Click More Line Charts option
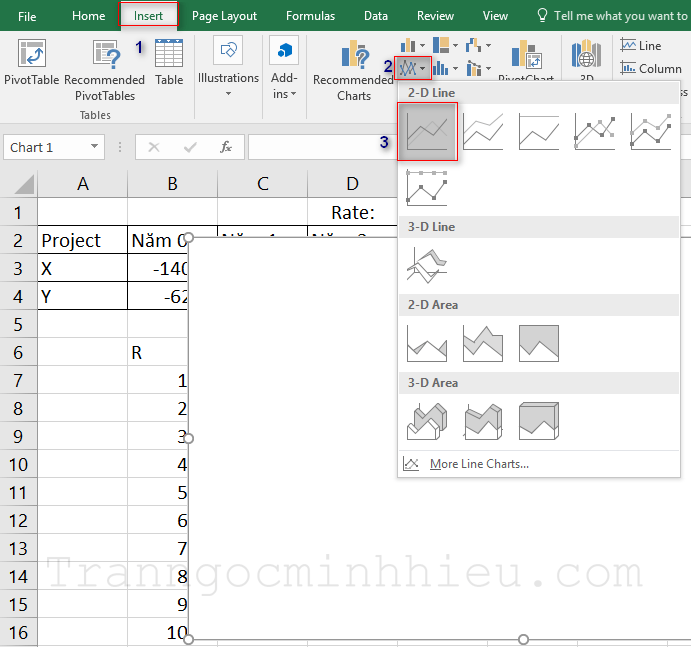This screenshot has width=691, height=647. pos(478,464)
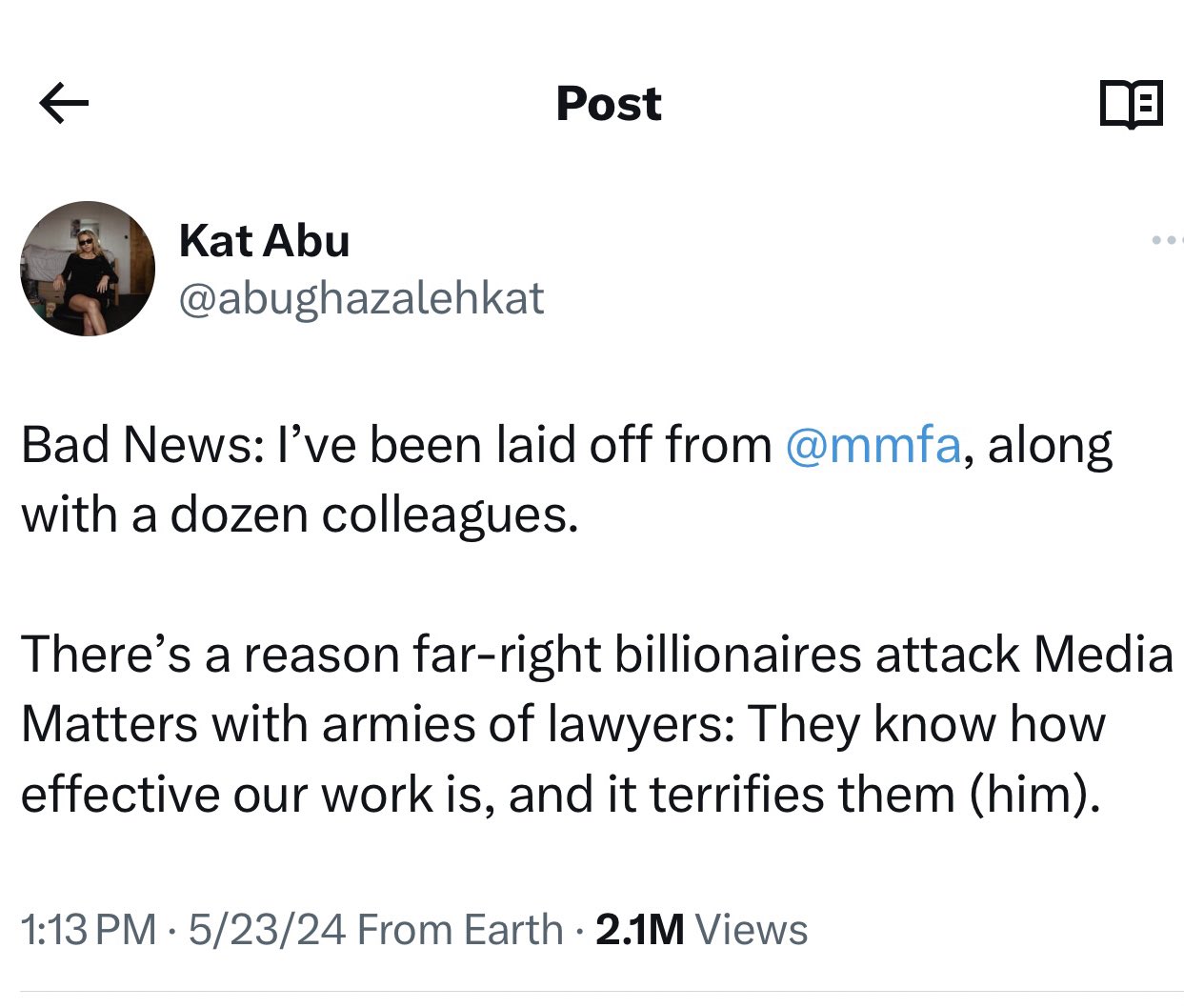
Task: Tap Kat Abu's profile picture
Action: [x=88, y=269]
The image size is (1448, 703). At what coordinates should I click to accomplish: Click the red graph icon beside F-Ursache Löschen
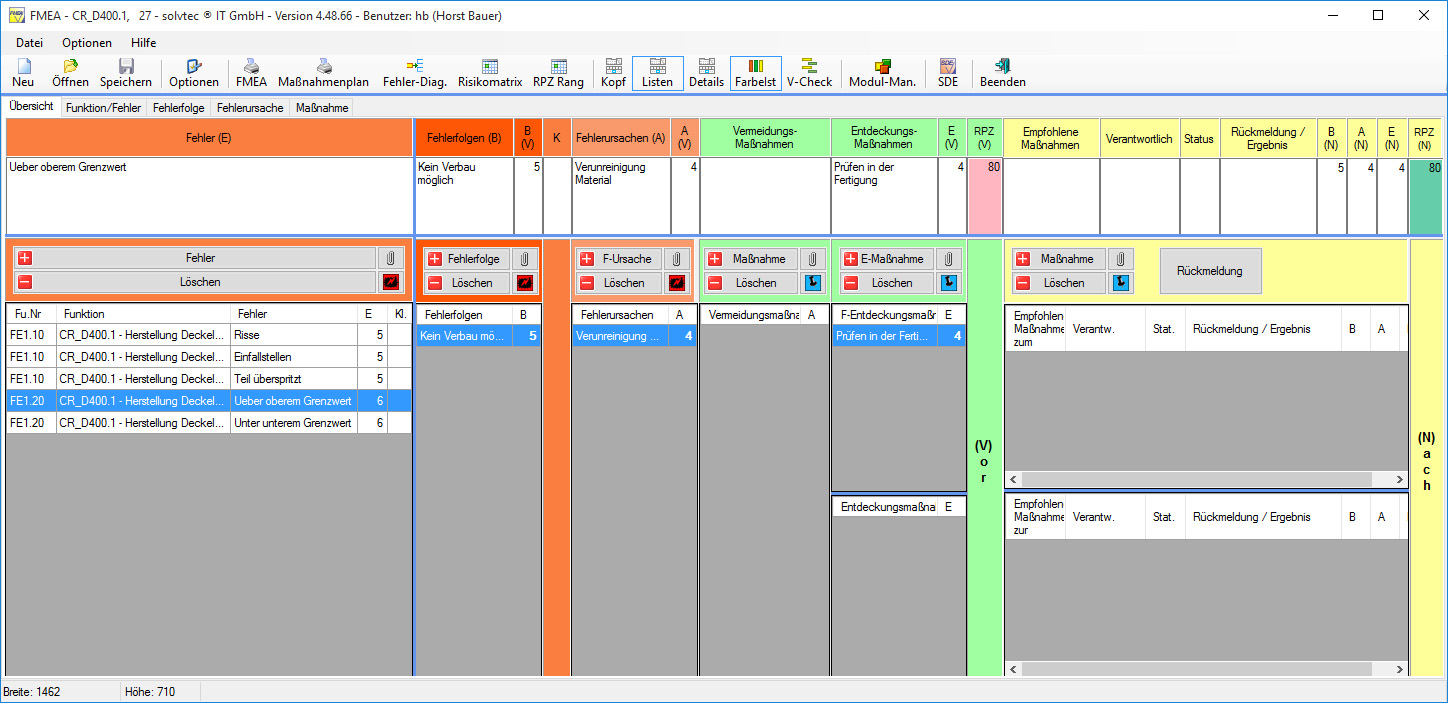(x=677, y=283)
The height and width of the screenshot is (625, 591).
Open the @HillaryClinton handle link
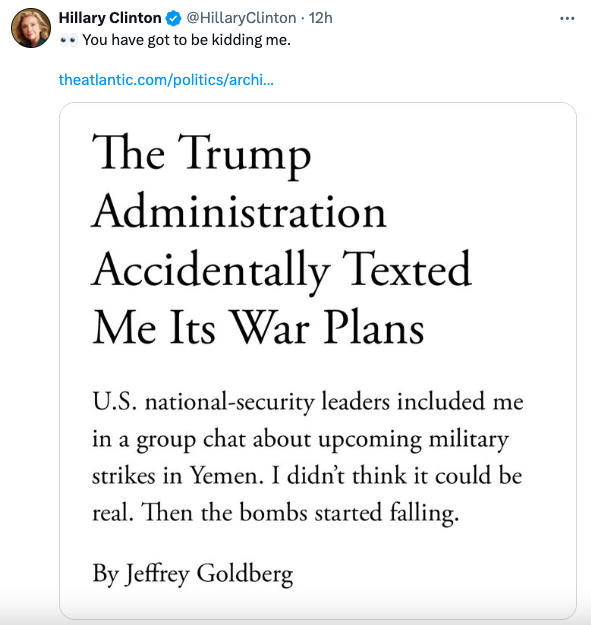[x=241, y=18]
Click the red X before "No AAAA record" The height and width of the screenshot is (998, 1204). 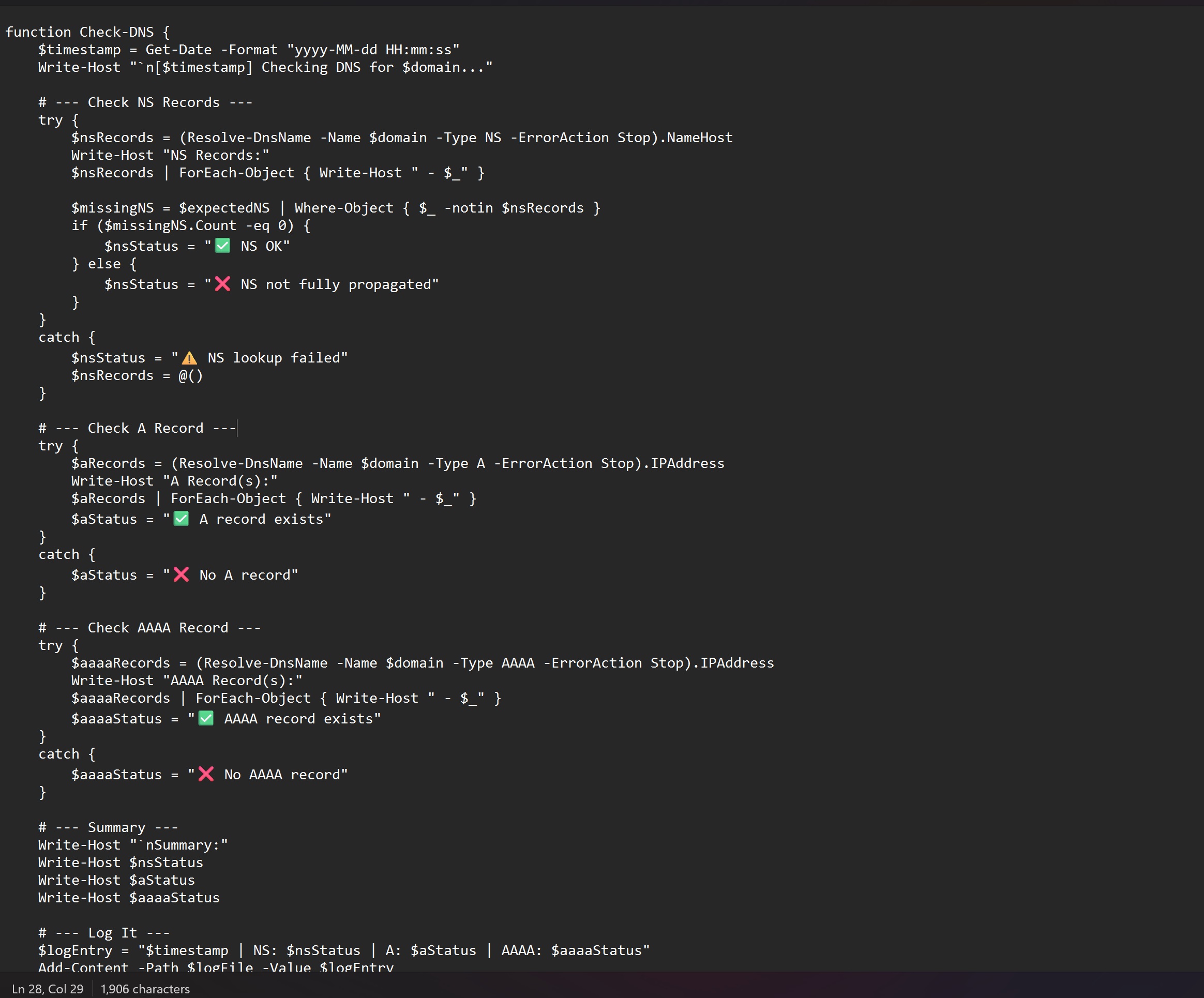click(x=206, y=775)
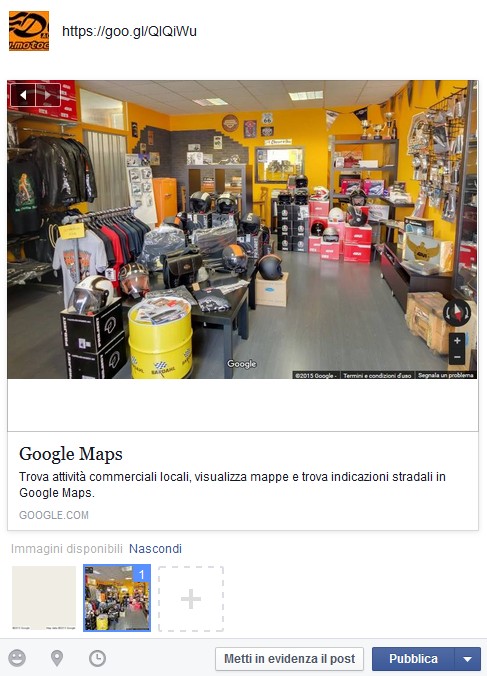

· · · ·

## Your objective
Copy the records above exactly, from the first line through the line containing "The height and width of the screenshot is (625, 591).", and leave out the pictures.

## Solution to this problem
Click More Line Charts option
This screenshot has width=691, height=647. pos(478,464)
Task: Tap Kat Abu's profile picture
Action: [x=88, y=269]
The image size is (1448, 703). At what coordinates should I click to accomplish: Click the red graph icon beside F-Ursache Löschen
(x=677, y=283)
The height and width of the screenshot is (625, 591).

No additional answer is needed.